▶ Your assignment
Retype, exactly as they appear below, the lines between the line holding "Task: Click the Кадастровая" and the line holding "Task: Click the eye icon beside watch list", both ends included.

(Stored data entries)
★ ★ ★ ★
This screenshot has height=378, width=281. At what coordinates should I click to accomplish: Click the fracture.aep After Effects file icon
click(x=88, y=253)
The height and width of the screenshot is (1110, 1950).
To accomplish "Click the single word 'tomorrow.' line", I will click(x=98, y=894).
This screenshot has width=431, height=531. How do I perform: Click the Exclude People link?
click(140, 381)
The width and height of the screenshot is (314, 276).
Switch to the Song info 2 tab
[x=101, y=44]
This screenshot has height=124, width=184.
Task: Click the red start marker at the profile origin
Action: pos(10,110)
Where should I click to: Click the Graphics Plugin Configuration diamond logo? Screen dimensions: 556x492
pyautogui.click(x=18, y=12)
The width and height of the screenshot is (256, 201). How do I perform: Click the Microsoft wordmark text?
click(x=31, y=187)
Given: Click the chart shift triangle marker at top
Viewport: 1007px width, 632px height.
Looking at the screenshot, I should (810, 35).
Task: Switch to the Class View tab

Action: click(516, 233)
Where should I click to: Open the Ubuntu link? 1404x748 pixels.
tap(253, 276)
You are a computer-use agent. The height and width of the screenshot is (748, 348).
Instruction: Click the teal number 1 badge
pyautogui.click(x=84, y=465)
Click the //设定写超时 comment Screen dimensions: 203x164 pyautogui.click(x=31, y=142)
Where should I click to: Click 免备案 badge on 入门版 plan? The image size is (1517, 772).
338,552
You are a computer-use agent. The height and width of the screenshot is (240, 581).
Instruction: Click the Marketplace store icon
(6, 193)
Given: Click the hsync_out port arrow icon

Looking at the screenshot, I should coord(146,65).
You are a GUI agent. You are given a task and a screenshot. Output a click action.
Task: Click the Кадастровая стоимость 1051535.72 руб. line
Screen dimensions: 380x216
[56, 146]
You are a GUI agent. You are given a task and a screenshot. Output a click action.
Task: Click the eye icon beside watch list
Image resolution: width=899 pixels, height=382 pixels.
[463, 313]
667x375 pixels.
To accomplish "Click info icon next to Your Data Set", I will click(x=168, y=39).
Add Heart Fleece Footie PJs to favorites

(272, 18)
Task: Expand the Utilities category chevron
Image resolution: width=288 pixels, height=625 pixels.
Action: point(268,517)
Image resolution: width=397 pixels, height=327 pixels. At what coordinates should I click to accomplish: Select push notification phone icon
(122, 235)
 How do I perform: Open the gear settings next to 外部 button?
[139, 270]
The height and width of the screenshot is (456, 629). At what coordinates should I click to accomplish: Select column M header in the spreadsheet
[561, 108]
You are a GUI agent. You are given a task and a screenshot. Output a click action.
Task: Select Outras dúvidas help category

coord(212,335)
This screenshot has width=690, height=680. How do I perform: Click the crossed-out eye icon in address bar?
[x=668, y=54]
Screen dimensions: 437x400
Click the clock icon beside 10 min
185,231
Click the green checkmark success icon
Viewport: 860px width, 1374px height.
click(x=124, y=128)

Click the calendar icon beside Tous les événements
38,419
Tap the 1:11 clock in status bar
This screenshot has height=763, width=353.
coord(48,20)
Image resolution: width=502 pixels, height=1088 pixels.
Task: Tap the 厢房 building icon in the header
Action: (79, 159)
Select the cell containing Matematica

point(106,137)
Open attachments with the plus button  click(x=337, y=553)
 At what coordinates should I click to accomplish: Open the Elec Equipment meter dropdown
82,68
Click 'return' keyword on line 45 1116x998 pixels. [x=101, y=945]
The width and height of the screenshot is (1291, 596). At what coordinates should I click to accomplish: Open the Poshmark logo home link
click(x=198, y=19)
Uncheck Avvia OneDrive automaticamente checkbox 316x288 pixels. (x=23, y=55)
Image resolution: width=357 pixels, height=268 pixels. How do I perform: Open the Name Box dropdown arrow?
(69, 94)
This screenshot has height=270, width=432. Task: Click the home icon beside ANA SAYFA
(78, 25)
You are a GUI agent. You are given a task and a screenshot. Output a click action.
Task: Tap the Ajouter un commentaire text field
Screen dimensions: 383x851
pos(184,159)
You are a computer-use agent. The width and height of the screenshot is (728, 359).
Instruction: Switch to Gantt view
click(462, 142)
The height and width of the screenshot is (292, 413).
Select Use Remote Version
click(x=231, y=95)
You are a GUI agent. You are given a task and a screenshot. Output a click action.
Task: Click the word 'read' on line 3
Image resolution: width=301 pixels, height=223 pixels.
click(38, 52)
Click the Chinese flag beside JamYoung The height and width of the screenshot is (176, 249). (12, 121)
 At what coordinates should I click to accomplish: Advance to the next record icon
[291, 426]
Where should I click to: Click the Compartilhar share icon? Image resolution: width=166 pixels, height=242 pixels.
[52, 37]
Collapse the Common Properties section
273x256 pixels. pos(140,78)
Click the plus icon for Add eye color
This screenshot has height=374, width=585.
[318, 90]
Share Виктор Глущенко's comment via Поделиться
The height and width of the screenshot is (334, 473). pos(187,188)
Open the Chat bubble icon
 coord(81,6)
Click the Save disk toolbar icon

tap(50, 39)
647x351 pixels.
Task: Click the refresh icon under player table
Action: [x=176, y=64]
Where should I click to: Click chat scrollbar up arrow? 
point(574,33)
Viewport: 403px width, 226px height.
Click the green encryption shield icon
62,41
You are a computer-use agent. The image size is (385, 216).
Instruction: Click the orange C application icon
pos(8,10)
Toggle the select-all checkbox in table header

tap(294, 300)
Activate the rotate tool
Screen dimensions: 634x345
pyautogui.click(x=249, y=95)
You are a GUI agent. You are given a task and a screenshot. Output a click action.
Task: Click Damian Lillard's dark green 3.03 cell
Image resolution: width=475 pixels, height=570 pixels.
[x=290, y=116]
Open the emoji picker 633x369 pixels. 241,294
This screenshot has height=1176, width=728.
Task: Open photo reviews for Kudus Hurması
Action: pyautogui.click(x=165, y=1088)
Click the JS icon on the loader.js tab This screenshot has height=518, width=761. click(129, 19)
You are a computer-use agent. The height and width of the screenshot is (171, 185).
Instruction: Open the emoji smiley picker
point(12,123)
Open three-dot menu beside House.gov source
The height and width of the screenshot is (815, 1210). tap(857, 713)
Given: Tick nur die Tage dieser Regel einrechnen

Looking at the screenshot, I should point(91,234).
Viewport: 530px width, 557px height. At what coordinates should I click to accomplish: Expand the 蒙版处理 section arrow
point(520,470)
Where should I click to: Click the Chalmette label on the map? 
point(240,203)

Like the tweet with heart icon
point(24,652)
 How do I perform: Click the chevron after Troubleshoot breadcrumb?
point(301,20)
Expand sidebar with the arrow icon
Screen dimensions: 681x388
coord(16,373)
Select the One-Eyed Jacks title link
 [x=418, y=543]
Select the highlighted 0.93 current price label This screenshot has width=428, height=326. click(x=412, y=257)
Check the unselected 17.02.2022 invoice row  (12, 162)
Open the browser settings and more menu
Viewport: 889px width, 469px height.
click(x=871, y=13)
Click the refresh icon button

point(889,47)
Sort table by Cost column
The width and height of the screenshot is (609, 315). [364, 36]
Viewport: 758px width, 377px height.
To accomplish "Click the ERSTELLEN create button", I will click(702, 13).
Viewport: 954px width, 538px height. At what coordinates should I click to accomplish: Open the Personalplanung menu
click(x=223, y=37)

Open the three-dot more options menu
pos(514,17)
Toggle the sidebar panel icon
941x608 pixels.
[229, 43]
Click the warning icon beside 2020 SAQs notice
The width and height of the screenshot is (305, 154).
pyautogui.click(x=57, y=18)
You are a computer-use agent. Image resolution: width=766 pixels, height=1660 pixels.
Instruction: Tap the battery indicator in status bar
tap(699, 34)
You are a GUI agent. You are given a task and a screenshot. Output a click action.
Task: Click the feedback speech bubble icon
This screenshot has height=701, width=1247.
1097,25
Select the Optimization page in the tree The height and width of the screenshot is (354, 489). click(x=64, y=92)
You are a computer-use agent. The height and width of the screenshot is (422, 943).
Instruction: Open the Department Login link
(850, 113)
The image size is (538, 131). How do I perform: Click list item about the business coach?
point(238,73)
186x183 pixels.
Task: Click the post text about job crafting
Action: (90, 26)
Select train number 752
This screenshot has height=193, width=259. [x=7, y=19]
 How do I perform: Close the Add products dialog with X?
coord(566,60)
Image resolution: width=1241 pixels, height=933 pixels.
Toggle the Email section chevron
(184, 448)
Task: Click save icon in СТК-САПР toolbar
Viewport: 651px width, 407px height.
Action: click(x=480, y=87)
★ ★ ★ ★
▶ Problem solution
Task: Click the Кадастровая стоимость 1051535.72 руб. line
Screen dimensions: 380x216
[56, 146]
You are a GUI agent. You are given a task and a screenshot. Output a click action.
Task: Click the eye icon beside watch list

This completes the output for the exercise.